• **Reading text**

=======

Thank you. And then final one from me. I wanted to turn to the private non-res side. I'm wondering if you can help us parse out those big energy projects that you had in 2016 that are rolling off, providing some headwinds in terms of comps for 2017, absent new project wins you just highlighted.
And then can you just talk about underlying trends in heavy versus light nonres as well?.
Yeah. We're seeing a lot of good light nonres, that's probably the bigger headlines. But what I'll tell you is, we're still seeing probably more of the heavy side than you would otherwise think. And it's funny to see how it rolls. For example, we're seeing a lot of big energy-type work going on in the Southeast right now.
So, if we're looking at what's going on in Florida and parts of Georgia, it's actually pretty attractive. There's the Big Bend power plant in Tampa. There's the FPL natural gas pipeline that they refer to as Florida Southeast Connection. Savannah River has some things going on as well.
And you've also got Georgia power plant, the McManus plant that's going through a demolition, some rebuild after that. So, again, we see fantastic work on the light side. And the way that I'd encourage you to think about that is really do it in a corridor-focused spot in your mind.
So, think about the I-25 corridor in the Rockies, think about I-35 in Texas. When you get to the east, really start thinking about 85, 95, Interstate 20, Georgia 400. All of those, we're seeing very good activity. And we're seeing good activity, too, in the Midwestern United States right now.
Part of what we've seen there, and this has really been a surprise to me and is part of what gives us even a more robust outlook, I believe, on what could happen on infrastructure. Historically, in places like Indiana and Ohio, the vast majority of our work there has always been public work. And what we saw this past year was a reversal of that.
We really saw a considerably more private work in those markets than public. And I think we're going to see a big pick-up in public there as well. But my point to you on that is I don't think the private is going away. And I think it's going to be healthy. I think that the light side will be healthier than the heavy side.
But I equally think the heavy side is going to be better than most people believe..
That's helpful. Thanks again, Ward. Appreciate it..
You're welcome. Take care..
Thank you. Our next question comes from the line of Garik Shmois with Longbow Research. Your line is open..
Hi. Thanks. Just first off, on the 2 million ton shortfall because of Hurricane Matthew.
Is that incorporated in your 2017 volume guidance where you truly assume that, that volume just kind of floats away?.

=======

• **Work to complete**
1. Transcribe the part of the earnings call transcript starting at "So, think about" and ending at "States right now.".
2. Answer these questions using the earnings call transcript:
(a) What power plant in Tampa is mentioned?
(b) Which interstate corridor in Texas is named?
(c) Which research firm is Garik Shmois with?
3. Pick up the earnings call transcript after its last line and keep it going.
The material after the earnings call transcript has no connection to it.

• **Data segment**
=======

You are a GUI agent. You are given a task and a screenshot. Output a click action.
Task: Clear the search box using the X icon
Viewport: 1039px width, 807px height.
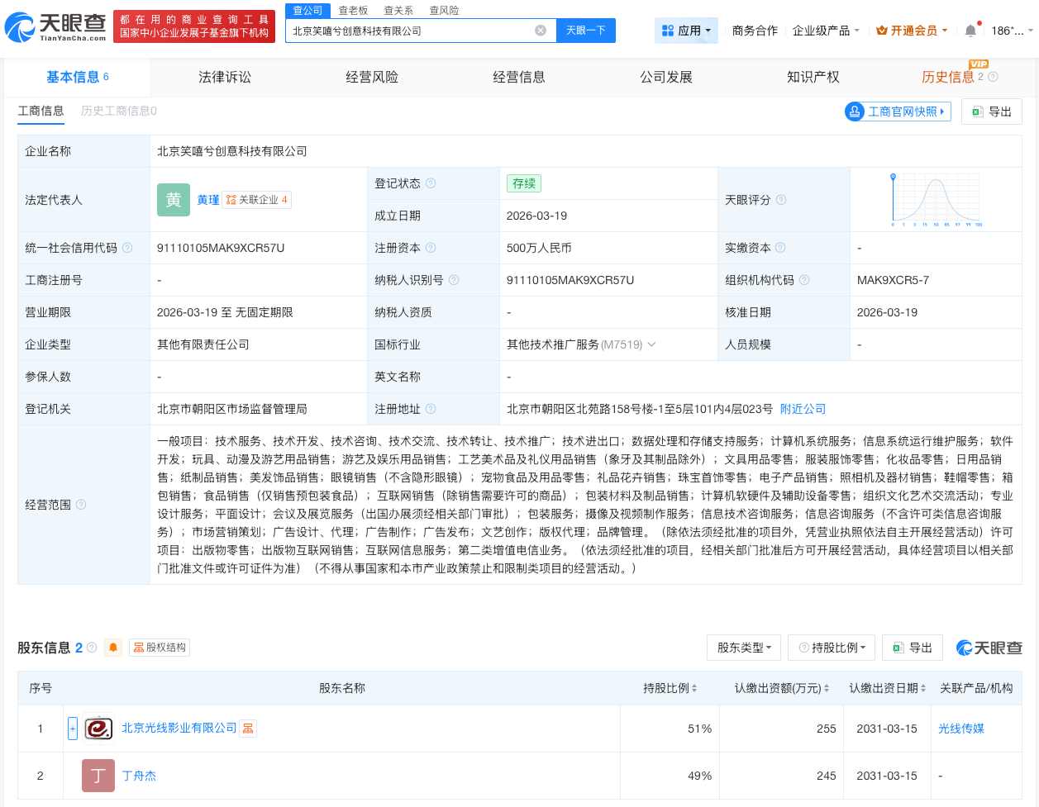(541, 31)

=======

• **Exercise responses**
1.
So, think about the I-25 corridor in the Rockies, think about I-35 in Texas. When you get to the east, really start thinking about 85, 95, Interstate 20, Georgia 400. All of those, we're seeing very good activity. And we're seeing good activity, too, in the Midwestern United States right now.

2.
(a) The Big Bend power plant
(b) I-35
(c) Longbow Research

3.
No. Look, it won't float away. It's going to come in different ways throughout the year. The other piece that's hard to really gauge, Garik, is how some of the repair behind Matthew is going to work. Because there were some parts of South Carolina and North Carolina that stayed so inundated for so long.
It still strikes me as amazing to see what we're doing in Colorado behind the flooding there four years ago. Because Colorado still has flood repair work this year to the tune of $290 million of related projects in that state, that many years out. So what I would say to you, is, one I don't think any work that didn't happen due to Matthew goes away.
I think there's work caused by Matthew that's going to come. And I think there is likely to be work that comes from Matthew that's going to come candidly probably for the next 5, 6, 7, 8, 9, 10 years in the eastern part of North Carolina and parts of South Carolina..
Okay. That makes sense. Just wanted to pick on the West Group pricing. It showed a deceleration in momentum. But you've indicated on the call that you're expecting actually supply shortages in some parts of the West region.
So, I'm just wondering how we should think about the trend of pricing out West, as we move into 2017?.
I think the market in the Western U.S. that clearly has the most room for that is in Colorado, as we've discussed for a while. And we have been focused on that. And as you know, barriers to entry there are very high. And for us to come back and make sure that we can keep those long-term operations in place, it's a tough thing for anybody to do.
So, we want to make sure we're recognizing good pricing there. I do think that spot shortages up and down I-25 may/will lead to the opportunity to look at more mid-years in that marketplace than we've seen over the last several years.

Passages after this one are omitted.